● **DOCUMENT TEXT**
I can agree that in some simple cases MT is good enough. This is when threading logically divides well into separate tasks. But when you deal with data streaming applications, this division is not very well determined. In your example of video compression into two or more parts there exists a possibility that the total time of all parts' calculation would be even longer than without MT. Lets see: your video compression app is smart enough to see 2 CPUs in the system. So it creates two threads, splitting the stream into two parts. Then it launches these two threads, each on separate CPU. But lets assume that one of them is so busy working with another task that it calculates a compression thread 10 times slower than the other one, running on another CPU. Thus, the total time of compression will be around 10 times slower than the same without threads! What I'd like to underline - there should be some smart adopting to the current system (and CPU) load here. And this is hardly achieved with threading model. Even if you'll make a lot of threads this won't solve this issue. Because at design time you can never predict a real situation in the system when on runtime. BTW, I was working in systems like AS/400 and VMS, and there is nothing different in this aspect. However I don't know much about Cray. What's different is in Cray about that?

Justin James
Justin James

MT is actually a bit different than fork(). The main difference being that threads don't share the state like fork() does. That's why many times, you see code like: pid = fork(); if (pid != 0) { //Or whatever pid the parent process gets on your system //I am the child process } else { //I am the parent process } This model cuts both ways. The good thing is, it is really simple to program against. The bad thing is, it is extremely limited. You can do raw, pure parallelization work like this, but asyncronous processing is a bit more different. So then you get IPC calls like signalling, mutex'es, and so on. Poof, now we're in threading-land, using processes instead of threads. Indeed, it is a bit of work to get threads to work like fork(), which is one of the calls I am looking forwards to seeing in the Parallel Extensions library coming soon for .Net. And no, you are not intruding at all! J.Ja

Vladas Saulis
Vladas Saulis

I spoke about 'affinity' set for the running process by sysadmin or in-script. This is a thing which can happen at random or by intention. And it can affect a MT program you even don't know when and where. There are much more controversal aspects of MT that I hadn't told yet. This, I think, is for much wider discussion, though. Anyway, this is only my personal opinion that I think MT has no any significant future. BTW - MT is nothing different than old fork()->exec() approach from programming model point of view. It only helps to make multitasking a little more lightweight. Please excuse me for unexpected intrusion. If you interested to speak more on this problem - you are welcome to contact me privately at any time.

● **MATERIAL**
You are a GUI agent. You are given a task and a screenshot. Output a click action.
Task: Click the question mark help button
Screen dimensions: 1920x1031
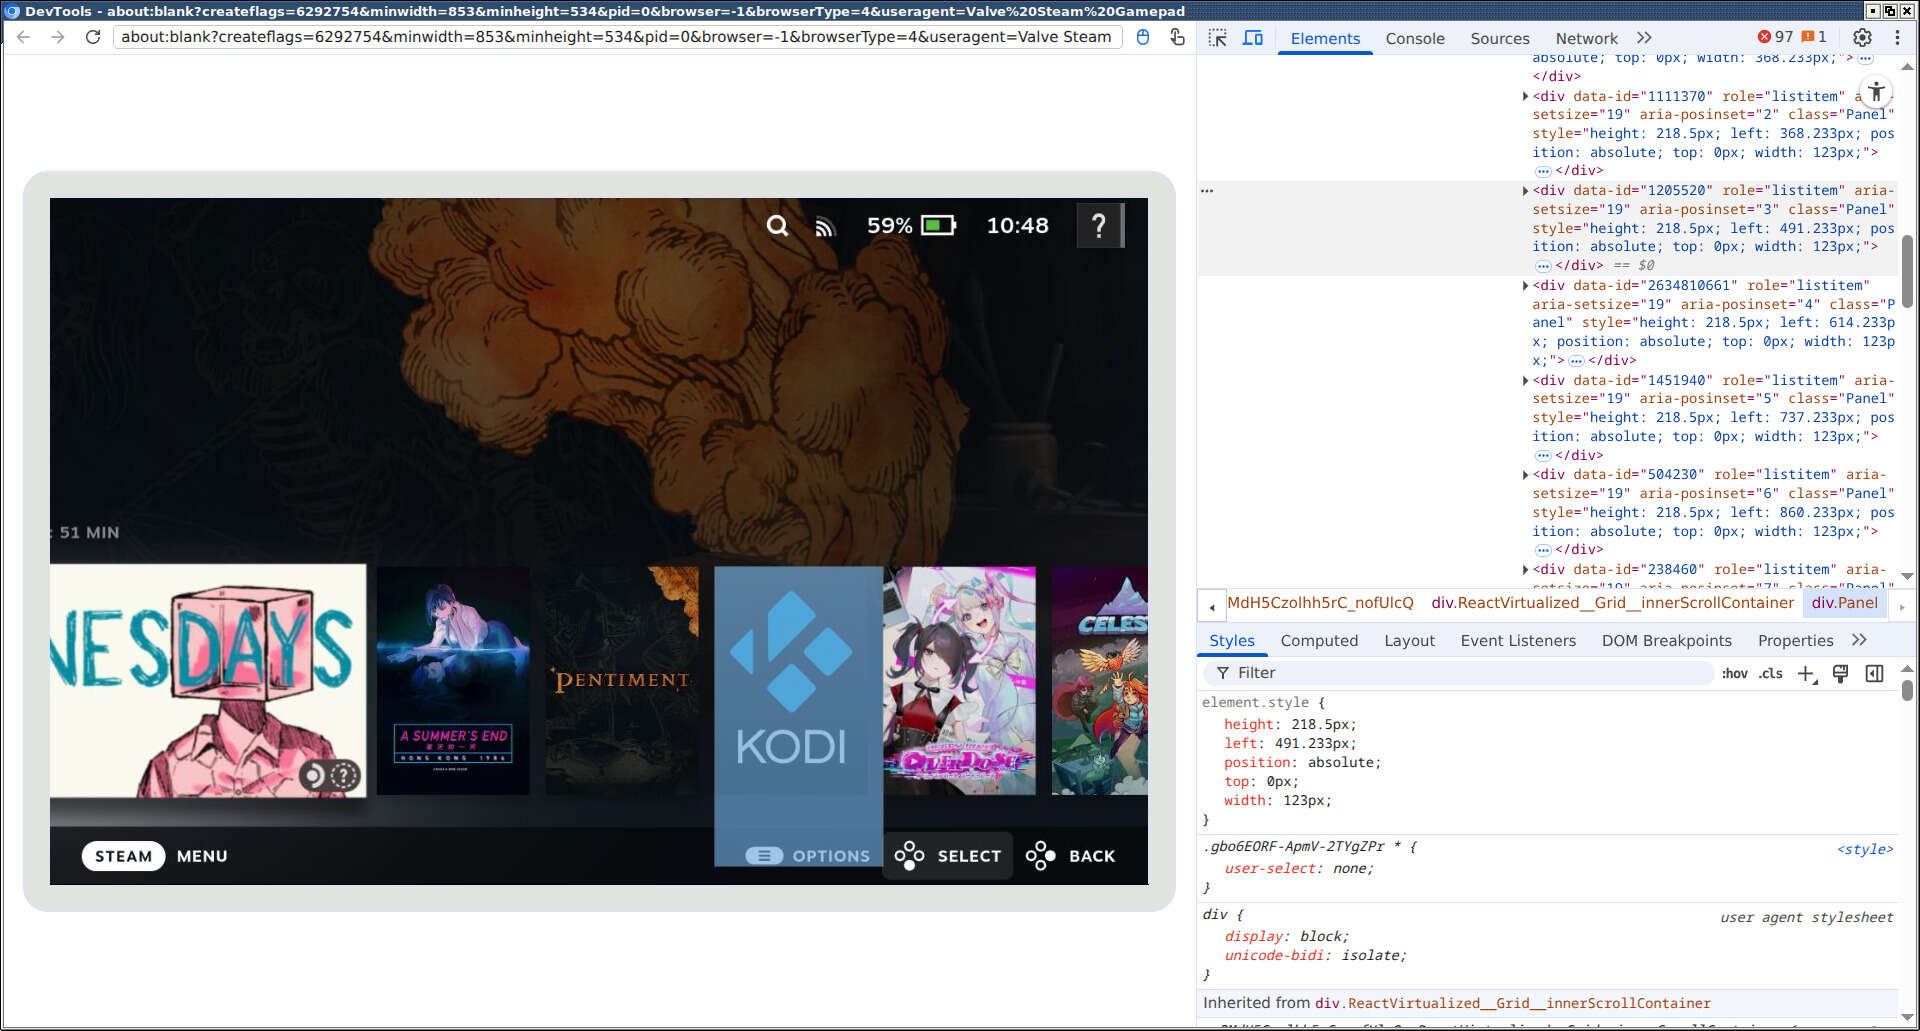[x=1099, y=226]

● **BRIEF**
In the forum discussion of multithreading, which upcoming .Net library is mentioned? The lines above come from a separate source.

● **WRITTEN ANSWER**
The Parallel Extensions library.